Se, in un certo senso, come scriveva Simone De Beauvoir ne Il Secondo Sesso, è vero che “la donna ispira orrore all’uomo: è l’orrore della propria contingenza carnale che egli proietta su di lei”, credo che in queste rappresentazioni ci sia nuova consapevolezza, un ribaltamento. Ovvero che la mostruosità non è qualcosa da temere, ma qualcosa da far propria, in quanto più vicina a noi di quanto pensiamo. “Horror” scrive sempre Chelsea G. Summer, “belongs to women, because we understand, on a gut-punch level, how it feels to be viewed as a monster.” In tutti questi esempi, la trasformazione del desiderio in istinto cannibale non è più una proiezione subita e quindi passiva, come in Fresh, ma un’attiva riappropriazione da parte del soggetto femminile desiderante. Manifesta, anche, una mancanza. Una fame di amore, soggettività, potere, rappresentazione, che si sfoga divorando ciò che si ha di fronte. A Dre viene spesso chiesto se abbia fame, e lei risponde sempre di sì.

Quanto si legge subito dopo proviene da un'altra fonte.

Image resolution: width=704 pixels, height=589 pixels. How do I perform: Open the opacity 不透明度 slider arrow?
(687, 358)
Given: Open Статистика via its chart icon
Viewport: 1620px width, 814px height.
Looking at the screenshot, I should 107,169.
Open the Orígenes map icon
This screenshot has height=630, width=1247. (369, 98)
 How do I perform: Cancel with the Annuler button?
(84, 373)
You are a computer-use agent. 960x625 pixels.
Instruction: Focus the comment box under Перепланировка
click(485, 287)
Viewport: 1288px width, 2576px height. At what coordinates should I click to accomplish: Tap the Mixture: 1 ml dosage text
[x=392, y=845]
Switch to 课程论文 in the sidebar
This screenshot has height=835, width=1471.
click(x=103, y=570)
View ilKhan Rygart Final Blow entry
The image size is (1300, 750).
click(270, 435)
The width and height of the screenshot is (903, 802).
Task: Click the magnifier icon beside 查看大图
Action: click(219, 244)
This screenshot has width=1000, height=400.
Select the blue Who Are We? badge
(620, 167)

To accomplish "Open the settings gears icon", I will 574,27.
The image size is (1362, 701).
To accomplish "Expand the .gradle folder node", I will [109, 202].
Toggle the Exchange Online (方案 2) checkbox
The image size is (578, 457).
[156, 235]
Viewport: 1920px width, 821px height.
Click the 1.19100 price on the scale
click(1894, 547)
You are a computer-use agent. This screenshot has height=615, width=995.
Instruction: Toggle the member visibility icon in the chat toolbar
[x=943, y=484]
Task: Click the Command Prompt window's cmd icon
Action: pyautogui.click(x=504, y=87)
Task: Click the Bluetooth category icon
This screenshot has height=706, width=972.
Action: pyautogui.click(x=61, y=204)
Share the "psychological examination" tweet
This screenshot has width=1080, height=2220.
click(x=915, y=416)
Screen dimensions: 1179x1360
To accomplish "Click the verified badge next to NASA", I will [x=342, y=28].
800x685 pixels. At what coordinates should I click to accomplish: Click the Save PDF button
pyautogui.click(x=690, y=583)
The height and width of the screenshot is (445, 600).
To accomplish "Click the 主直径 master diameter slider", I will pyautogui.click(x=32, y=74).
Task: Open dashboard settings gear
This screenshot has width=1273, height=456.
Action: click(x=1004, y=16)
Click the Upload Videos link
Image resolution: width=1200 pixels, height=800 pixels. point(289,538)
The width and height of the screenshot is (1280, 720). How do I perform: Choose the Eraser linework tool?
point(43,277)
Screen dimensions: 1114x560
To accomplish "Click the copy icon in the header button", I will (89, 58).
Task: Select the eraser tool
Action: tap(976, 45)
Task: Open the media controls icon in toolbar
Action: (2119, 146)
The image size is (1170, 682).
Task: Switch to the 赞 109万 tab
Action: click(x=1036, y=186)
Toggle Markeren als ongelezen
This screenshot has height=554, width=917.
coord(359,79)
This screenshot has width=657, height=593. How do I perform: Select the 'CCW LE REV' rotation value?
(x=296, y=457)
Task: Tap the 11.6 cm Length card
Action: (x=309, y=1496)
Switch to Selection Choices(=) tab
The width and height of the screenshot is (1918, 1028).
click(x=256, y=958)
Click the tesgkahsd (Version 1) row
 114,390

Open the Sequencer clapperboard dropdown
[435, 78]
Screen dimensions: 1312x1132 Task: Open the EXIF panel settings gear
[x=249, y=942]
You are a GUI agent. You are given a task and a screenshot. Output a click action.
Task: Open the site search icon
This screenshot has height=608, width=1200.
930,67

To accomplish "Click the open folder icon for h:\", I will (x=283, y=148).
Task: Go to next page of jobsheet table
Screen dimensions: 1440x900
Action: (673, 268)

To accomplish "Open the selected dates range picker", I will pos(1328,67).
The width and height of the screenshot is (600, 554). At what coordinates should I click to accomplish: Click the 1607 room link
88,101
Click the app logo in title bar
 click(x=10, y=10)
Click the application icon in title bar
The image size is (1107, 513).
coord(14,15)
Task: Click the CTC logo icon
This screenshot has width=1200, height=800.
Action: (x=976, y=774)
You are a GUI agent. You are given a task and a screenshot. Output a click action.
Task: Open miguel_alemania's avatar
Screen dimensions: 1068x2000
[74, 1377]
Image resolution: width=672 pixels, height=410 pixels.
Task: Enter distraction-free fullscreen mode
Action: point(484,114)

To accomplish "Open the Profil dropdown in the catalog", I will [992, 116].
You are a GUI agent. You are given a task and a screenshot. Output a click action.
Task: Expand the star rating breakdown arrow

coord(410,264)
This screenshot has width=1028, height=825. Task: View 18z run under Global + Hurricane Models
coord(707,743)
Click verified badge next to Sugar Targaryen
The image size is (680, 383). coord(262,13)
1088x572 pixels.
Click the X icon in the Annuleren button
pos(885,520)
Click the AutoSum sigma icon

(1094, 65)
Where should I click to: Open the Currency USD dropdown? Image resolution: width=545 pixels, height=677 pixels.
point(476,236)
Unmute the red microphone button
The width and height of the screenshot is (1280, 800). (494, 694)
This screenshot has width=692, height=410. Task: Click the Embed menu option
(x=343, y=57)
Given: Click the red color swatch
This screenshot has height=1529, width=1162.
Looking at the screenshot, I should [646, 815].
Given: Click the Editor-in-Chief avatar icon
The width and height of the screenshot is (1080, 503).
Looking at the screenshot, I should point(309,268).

Swarm ha ricevuto molte critiche (soprattutto di misoginoir – la misoginia verso le donne nere) ed è considerato controverso per la rappresentazione problematica di Dre. Nonostante ci sia terreno fertile per queste considerazioni, trovo anche che Dre, e tutti questi personaggi che ci fanno sentire a disagio per il loro atteggiamento impenitente, che, anche, ci disgustano, e che trovano espressione particolarmente compiuta nel nuovo horror, soprattutto per certe libertà stilistiche e narrative che consente, siano necessari per inquadrare, ed accogliere, un nuovo soggetto femminile che vive al di fuori delle regole e che è sia pienamente incarnato che consapevole del proprio potere.
Sia Yellowjackets che Swarm mettono in evidenza i temi della femminilità, del desiderio e della trasgressione delle norme sociali, esplorando il concetto di desiderio e potere delle protagoniste femminili in modo non convenzionale, sfidando le aspettative culturali e suscitando reazioni contrastanti nello spettatore. Sono personaggi, e come tali hanno una funzione metaforica: i loro atteggiamenti non ci invitano al cannibalismo o all’omicidio, piuttosto ad arrenderci al desiderio. Queste ragazze sperimentano una libertà al di fuori delle norme di genere e del patriarcato, ma allo stesso tempo mostrano come questo tipo di libertà possa comportare conseguenze complesse e ambigue. La loro forza sta nel fatto che molto di quello che fanno sia ingiustificabile attraverso logiche razionali e buonsenso, ed è proprio per questo che ci fanno paura.